## Study material
○ ○ ○ ○

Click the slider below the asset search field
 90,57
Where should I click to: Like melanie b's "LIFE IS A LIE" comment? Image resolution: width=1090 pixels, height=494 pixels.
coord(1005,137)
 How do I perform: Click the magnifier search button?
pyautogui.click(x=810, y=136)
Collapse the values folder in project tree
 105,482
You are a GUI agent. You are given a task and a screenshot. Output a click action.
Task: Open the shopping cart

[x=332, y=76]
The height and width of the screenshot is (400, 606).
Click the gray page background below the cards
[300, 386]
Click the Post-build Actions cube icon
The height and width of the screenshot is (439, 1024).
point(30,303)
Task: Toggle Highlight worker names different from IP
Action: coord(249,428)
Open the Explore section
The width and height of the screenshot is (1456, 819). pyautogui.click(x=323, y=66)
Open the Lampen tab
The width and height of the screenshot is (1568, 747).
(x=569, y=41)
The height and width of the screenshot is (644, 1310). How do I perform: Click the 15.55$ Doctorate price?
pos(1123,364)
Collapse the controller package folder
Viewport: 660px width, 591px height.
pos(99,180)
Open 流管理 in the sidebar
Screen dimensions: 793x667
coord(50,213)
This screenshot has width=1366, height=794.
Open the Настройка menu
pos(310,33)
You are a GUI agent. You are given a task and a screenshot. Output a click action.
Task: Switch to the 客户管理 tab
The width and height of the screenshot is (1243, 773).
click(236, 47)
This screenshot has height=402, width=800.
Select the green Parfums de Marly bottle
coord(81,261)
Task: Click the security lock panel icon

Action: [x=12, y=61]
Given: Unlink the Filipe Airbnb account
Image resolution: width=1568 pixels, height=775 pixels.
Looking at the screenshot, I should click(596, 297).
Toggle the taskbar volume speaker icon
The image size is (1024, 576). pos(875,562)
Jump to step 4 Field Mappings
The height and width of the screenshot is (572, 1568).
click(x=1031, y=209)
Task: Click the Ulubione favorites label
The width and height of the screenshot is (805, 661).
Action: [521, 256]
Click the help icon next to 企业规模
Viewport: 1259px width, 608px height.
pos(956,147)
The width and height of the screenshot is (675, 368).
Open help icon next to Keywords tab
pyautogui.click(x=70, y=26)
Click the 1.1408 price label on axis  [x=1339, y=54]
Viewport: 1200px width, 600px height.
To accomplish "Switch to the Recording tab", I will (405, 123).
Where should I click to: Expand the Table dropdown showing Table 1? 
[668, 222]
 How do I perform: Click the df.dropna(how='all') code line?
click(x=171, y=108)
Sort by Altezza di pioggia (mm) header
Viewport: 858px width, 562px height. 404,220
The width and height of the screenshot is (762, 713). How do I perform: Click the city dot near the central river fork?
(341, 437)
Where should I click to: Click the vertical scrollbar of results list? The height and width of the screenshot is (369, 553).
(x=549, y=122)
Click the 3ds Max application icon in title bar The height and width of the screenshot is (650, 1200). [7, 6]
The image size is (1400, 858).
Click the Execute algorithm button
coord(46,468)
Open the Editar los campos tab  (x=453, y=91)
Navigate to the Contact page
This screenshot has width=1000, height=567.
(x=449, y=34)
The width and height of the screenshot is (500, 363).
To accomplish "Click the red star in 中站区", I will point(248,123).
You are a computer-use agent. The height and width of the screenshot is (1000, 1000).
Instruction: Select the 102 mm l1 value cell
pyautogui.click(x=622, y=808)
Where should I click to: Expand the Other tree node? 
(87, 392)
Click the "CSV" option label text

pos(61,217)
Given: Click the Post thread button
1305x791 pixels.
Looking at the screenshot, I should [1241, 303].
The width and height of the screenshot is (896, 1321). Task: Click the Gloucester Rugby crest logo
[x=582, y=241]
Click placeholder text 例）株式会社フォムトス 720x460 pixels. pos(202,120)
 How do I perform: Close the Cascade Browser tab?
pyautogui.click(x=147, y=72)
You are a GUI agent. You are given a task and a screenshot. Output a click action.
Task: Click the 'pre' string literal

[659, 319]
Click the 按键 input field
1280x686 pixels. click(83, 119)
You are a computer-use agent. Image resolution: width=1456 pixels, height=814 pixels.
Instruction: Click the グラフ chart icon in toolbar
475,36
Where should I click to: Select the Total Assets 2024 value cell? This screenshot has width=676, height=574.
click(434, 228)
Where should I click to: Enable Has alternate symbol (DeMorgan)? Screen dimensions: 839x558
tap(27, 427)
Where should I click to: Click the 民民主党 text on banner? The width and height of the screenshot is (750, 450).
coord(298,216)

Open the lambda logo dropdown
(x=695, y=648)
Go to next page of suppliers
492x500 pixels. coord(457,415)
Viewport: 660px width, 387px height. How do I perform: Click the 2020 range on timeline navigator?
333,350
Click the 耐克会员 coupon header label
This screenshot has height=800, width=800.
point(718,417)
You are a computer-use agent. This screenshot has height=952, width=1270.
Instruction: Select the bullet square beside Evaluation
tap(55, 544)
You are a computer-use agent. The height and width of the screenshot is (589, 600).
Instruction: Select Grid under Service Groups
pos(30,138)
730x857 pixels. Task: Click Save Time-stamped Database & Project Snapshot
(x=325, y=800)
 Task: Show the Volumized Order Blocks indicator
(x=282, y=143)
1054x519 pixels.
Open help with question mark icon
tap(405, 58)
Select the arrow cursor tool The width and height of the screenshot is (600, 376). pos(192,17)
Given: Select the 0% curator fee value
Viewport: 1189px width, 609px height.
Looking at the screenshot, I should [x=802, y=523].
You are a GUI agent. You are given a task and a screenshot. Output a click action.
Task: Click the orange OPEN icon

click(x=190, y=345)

○ ○ ○ ○

## Task prompt
Each entry must be printed again exactly as given.

## Output of the exercise
Click the slider below the asset search field
 90,57
Where should I click to: Like melanie b's "LIFE IS A LIE" comment? Image resolution: width=1090 pixels, height=494 pixels.
coord(1005,137)
 How do I perform: Click the magnifier search button?
pyautogui.click(x=810, y=136)
Collapse the values folder in project tree
 105,482
You are a GUI agent. You are given a task and a screenshot. Output a click action.
Task: Open the shopping cart

[x=332, y=76]
The height and width of the screenshot is (400, 606).
Click the gray page background below the cards
[300, 386]
Click the Post-build Actions cube icon
The height and width of the screenshot is (439, 1024).
point(30,303)
Task: Toggle Highlight worker names different from IP
Action: coord(249,428)
Open the Explore section
The width and height of the screenshot is (1456, 819). pyautogui.click(x=323, y=66)
Open the Lampen tab
The width and height of the screenshot is (1568, 747).
(x=569, y=41)
The height and width of the screenshot is (644, 1310). How do I perform: Click the 15.55$ Doctorate price?
pos(1123,364)
Collapse the controller package folder
Viewport: 660px width, 591px height.
pos(99,180)
Open 流管理 in the sidebar
Screen dimensions: 793x667
coord(50,213)
This screenshot has width=1366, height=794.
Open the Настройка menu
pos(310,33)
You are a GUI agent. You are given a task and a screenshot. Output a click action.
Task: Switch to the 客户管理 tab
The width and height of the screenshot is (1243, 773).
click(236, 47)
This screenshot has height=402, width=800.
Select the green Parfums de Marly bottle
coord(81,261)
Task: Click the security lock panel icon

Action: [x=12, y=61]
Given: Unlink the Filipe Airbnb account
Image resolution: width=1568 pixels, height=775 pixels.
Looking at the screenshot, I should click(596, 297).
Toggle the taskbar volume speaker icon
The image size is (1024, 576). pos(875,562)
Jump to step 4 Field Mappings
The height and width of the screenshot is (572, 1568).
click(x=1031, y=209)
Task: Click the Ulubione favorites label
The width and height of the screenshot is (805, 661).
Action: [521, 256]
Click the help icon next to 企业规模
Viewport: 1259px width, 608px height.
pos(956,147)
The width and height of the screenshot is (675, 368).
Open help icon next to Keywords tab
pyautogui.click(x=70, y=26)
Click the 1.1408 price label on axis  [x=1339, y=54]
Viewport: 1200px width, 600px height.
To accomplish "Switch to the Recording tab", I will (405, 123).
Where should I click to: Expand the Table dropdown showing Table 1? 
[668, 222]
 How do I perform: Click the df.dropna(how='all') code line?
click(x=171, y=108)
Sort by Altezza di pioggia (mm) header
Viewport: 858px width, 562px height. 404,220
The width and height of the screenshot is (762, 713). How do I perform: Click the city dot near the central river fork?
(341, 437)
Where should I click to: Click the vertical scrollbar of results list? The height and width of the screenshot is (369, 553).
(x=549, y=122)
Click the 3ds Max application icon in title bar The height and width of the screenshot is (650, 1200). [7, 6]
The image size is (1400, 858).
Click the Execute algorithm button
coord(46,468)
Open the Editar los campos tab  (x=453, y=91)
Navigate to the Contact page
This screenshot has width=1000, height=567.
(x=449, y=34)
The width and height of the screenshot is (500, 363).
To accomplish "Click the red star in 中站区", I will point(248,123).
You are a computer-use agent. The height and width of the screenshot is (1000, 1000).
Instruction: Select the 102 mm l1 value cell
pyautogui.click(x=622, y=808)
Where should I click to: Expand the Other tree node? 
(87, 392)
Click the "CSV" option label text

pos(61,217)
Given: Click the Post thread button
1305x791 pixels.
Looking at the screenshot, I should [1241, 303].
The width and height of the screenshot is (896, 1321). Task: Click the Gloucester Rugby crest logo
[x=582, y=241]
Click placeholder text 例）株式会社フォムトス 720x460 pixels. pos(202,120)
 How do I perform: Close the Cascade Browser tab?
pyautogui.click(x=147, y=72)
You are a GUI agent. You are given a task and a screenshot. Output a click action.
Task: Click the 'pre' string literal

[659, 319]
Click the 按键 input field
1280x686 pixels. click(83, 119)
You are a computer-use agent. Image resolution: width=1456 pixels, height=814 pixels.
Instruction: Click the グラフ chart icon in toolbar
475,36
Where should I click to: Select the Total Assets 2024 value cell? This screenshot has width=676, height=574.
click(434, 228)
Where should I click to: Enable Has alternate symbol (DeMorgan)? Screen dimensions: 839x558
tap(27, 427)
Where should I click to: Click the 民民主党 text on banner? The width and height of the screenshot is (750, 450).
coord(298,216)

Open the lambda logo dropdown
(x=695, y=648)
Go to next page of suppliers
492x500 pixels. coord(457,415)
Viewport: 660px width, 387px height. How do I perform: Click the 2020 range on timeline navigator?
333,350
Click the 耐克会员 coupon header label
This screenshot has height=800, width=800.
point(718,417)
You are a computer-use agent. This screenshot has height=952, width=1270.
Instruction: Select the bullet square beside Evaluation
tap(55, 544)
You are a computer-use agent. The height and width of the screenshot is (589, 600).
Instruction: Select Grid under Service Groups
pos(30,138)
730x857 pixels. Task: Click Save Time-stamped Database & Project Snapshot
(x=325, y=800)
 Task: Show the Volumized Order Blocks indicator
(x=282, y=143)
1054x519 pixels.
Open help with question mark icon
tap(405, 58)
Select the arrow cursor tool The width and height of the screenshot is (600, 376). pos(192,17)
Given: Select the 0% curator fee value
Viewport: 1189px width, 609px height.
Looking at the screenshot, I should [x=802, y=523].
You are a GUI agent. You are given a task and a screenshot. Output a click action.
Task: Click the orange OPEN icon

click(x=190, y=345)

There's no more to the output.